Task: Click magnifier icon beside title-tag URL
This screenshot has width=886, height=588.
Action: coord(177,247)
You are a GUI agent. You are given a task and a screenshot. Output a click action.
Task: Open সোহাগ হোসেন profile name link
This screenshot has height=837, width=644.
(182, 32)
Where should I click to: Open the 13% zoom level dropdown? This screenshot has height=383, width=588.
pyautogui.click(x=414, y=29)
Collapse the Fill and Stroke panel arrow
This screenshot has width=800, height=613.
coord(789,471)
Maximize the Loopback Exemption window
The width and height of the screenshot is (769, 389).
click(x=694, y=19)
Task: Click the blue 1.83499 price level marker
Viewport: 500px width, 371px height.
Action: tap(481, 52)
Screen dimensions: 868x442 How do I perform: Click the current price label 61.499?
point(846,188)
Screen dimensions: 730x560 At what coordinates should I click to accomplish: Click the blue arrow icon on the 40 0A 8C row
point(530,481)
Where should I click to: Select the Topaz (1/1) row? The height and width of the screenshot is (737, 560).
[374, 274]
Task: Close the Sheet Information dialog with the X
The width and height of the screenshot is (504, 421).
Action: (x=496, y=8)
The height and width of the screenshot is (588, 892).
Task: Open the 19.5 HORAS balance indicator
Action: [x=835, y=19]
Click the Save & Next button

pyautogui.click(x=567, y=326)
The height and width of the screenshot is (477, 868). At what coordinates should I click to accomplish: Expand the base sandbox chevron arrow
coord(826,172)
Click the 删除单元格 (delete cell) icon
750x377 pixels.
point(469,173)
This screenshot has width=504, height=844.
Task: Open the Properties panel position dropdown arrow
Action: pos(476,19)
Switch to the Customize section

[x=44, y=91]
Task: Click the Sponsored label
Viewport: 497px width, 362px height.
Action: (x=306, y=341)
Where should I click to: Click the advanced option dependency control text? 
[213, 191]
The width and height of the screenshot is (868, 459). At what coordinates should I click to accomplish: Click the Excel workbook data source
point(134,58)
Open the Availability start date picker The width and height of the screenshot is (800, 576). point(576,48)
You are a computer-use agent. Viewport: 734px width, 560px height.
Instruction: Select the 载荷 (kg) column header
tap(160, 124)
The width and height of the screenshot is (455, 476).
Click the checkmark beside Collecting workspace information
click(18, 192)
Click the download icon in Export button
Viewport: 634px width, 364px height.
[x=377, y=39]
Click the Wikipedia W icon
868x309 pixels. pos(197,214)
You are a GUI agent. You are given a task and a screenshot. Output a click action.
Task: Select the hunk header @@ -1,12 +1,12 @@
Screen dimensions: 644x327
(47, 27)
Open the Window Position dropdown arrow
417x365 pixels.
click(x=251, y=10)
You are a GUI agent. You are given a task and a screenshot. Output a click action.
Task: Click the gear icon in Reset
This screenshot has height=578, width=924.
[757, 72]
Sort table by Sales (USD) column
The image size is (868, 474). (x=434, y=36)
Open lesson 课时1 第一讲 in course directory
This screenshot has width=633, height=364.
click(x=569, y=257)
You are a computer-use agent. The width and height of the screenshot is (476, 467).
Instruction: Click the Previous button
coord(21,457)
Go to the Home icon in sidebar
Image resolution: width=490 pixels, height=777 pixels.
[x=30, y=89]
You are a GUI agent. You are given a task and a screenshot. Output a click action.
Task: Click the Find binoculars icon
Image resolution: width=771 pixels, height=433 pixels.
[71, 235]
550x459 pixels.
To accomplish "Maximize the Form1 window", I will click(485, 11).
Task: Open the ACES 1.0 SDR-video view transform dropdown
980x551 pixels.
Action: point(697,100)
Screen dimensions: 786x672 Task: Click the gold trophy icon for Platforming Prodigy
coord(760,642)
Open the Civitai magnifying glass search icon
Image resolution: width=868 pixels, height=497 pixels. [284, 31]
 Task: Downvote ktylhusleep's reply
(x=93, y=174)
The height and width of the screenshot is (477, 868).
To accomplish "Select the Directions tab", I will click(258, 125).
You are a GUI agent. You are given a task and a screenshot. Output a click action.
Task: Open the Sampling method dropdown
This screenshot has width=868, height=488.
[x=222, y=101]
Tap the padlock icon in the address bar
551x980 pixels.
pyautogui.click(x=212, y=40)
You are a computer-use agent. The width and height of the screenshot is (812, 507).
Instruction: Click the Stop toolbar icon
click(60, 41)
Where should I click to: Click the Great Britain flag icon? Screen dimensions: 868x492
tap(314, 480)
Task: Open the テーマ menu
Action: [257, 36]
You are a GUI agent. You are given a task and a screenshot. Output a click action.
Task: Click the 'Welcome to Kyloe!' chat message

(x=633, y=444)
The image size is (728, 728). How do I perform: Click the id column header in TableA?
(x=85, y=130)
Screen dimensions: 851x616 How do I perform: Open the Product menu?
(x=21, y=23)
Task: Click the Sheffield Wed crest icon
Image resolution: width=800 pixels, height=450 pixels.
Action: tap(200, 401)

» **Activity**: Search the records for the word "Maximize" and return every line that holds it.

» **Completed task**:
Maximize the Loopback Exemption window
To accomplish "Maximize the Form1 window", I will click(485, 11).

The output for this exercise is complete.